Snap is done trying to build its own silicon for Specs. The April 10 deal with Qualcomm puts Snapdragon XR chips inside the consumer glasses Snap has been working toward for eleven years and three billion dollars. Snapdragon XR is the chip family Qualcomm builds specifically for AR and VR headsets, the brain that runs the cameras, the displays, and all the real-time processing the glasses need to do without melting your face. Snap is letting Qualcomm handle that part so it can focus on everything else.

Building your own custom chip for a product category that does not exist yet is how you spend a decade and have nothing to ship. Meta figured that out earlier. Meta partnered with EssilorLuxottica, the company that owns Ray-Ban, to make the actual frames, and used standard chips for the brains. The Ray-Ban Metas now hold around 73 percent of the smart glasses market. Snap is following the same playbook two years late.

Snap is also hiring roughly 100 new engineers on the Specs team. None of those roles are designing a chip. They point to where Snap thinks the real work lives — the AR experiences, the developer tools, the apps people will actually open. Qualcomm makes the silicon. Snap makes the reasons to wear the glasses.

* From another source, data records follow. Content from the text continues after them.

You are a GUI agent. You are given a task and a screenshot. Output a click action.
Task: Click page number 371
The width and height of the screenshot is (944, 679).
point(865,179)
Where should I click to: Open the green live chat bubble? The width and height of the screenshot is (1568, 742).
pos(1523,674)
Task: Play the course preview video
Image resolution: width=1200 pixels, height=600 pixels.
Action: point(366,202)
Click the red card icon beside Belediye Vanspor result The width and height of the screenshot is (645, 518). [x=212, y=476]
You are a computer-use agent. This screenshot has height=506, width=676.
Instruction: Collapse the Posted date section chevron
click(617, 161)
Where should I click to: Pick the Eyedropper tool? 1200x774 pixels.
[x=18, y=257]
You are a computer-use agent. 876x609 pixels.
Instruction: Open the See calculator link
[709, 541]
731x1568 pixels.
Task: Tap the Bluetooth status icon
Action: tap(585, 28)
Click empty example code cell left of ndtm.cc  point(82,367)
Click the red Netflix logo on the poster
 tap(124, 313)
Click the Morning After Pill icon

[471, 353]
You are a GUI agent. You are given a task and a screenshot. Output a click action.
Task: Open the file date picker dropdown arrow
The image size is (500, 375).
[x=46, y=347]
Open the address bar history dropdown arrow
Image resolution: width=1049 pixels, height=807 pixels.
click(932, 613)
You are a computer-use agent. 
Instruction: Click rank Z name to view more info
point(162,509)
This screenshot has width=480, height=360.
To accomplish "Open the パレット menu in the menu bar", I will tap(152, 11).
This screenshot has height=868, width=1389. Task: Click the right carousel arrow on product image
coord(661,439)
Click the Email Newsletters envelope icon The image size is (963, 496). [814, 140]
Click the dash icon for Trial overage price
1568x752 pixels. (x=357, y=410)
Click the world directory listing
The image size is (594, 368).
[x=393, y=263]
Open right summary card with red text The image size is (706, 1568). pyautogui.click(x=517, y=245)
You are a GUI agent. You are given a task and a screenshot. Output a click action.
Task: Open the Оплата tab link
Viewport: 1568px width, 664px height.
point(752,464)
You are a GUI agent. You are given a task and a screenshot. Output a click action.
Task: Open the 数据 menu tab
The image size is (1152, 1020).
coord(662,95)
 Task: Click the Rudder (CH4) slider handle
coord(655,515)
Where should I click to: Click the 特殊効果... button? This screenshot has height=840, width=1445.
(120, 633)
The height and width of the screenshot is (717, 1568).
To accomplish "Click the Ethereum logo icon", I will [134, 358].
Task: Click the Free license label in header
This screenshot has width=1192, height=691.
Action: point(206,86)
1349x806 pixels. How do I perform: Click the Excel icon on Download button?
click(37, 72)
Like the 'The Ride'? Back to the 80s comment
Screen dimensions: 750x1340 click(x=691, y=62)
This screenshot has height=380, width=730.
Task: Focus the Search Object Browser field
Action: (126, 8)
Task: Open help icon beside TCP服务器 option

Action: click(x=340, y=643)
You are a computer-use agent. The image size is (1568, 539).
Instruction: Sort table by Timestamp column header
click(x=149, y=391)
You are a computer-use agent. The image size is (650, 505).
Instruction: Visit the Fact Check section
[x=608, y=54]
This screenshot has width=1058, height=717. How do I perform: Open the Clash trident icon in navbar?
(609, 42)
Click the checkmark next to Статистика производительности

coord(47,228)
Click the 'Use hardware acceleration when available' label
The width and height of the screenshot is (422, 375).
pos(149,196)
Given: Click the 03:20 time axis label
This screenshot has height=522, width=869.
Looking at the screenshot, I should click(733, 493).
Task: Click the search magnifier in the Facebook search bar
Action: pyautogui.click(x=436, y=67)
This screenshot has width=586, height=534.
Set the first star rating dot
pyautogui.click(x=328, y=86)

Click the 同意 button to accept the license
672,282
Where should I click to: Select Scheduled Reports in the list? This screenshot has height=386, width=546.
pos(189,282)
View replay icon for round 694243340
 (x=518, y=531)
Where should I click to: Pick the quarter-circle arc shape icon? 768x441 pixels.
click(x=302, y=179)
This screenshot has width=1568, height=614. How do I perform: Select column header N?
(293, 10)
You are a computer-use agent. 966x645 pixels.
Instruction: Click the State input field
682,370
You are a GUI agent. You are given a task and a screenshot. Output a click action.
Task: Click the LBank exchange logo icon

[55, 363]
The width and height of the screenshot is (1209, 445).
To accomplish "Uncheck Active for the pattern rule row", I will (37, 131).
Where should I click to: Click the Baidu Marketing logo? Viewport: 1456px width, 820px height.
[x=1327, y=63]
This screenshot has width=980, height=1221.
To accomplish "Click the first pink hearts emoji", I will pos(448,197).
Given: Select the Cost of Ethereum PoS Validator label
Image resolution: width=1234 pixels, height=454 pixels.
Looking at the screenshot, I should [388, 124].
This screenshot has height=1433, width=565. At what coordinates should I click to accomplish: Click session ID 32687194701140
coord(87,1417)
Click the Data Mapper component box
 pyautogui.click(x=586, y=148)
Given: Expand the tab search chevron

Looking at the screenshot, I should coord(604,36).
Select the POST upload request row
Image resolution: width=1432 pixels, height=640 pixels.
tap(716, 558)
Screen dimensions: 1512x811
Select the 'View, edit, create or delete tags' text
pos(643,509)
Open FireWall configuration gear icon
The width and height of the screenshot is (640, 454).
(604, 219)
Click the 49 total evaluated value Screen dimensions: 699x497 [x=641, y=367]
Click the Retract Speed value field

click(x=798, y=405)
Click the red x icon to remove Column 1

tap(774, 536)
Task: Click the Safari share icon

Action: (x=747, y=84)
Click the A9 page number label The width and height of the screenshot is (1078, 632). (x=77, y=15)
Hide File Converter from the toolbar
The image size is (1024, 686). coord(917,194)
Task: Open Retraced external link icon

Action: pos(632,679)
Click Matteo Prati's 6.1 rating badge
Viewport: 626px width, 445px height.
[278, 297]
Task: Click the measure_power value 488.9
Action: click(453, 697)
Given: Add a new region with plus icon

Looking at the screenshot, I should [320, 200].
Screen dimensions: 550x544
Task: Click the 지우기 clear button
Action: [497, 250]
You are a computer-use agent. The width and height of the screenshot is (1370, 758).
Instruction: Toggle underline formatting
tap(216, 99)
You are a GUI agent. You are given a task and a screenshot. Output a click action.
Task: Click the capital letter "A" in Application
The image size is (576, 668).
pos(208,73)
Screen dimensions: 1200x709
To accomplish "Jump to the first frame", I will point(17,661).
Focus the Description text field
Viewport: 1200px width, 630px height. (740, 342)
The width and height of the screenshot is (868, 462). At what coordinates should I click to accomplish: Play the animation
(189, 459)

Snap has said the consumer launch will happen later in 2026, but no price, no firm date, no final design. What you can take from this deal is that Specs are now on a real production track instead of a research track.

Meta's seventy-plus percent share in a category this young means Meta gets to define what people expect smart glasses to do. Snap has to either match the Ray-Ban Meta experience and undercut it on price, or build something genuinely different that Snapchat's audience will pay for. Copying Meta gets you second place in a market Meta already owns.

Snap's one real advantage is the camera. Snapchat users are already comfortable pointing a camera at the world and turning it into something — face filters, AR lenses, weird little videos. Specs that ship with Snapchat baked in have a built-in audience Meta does not have. Whether that audience wants to wear a camera on their face all day is a different question.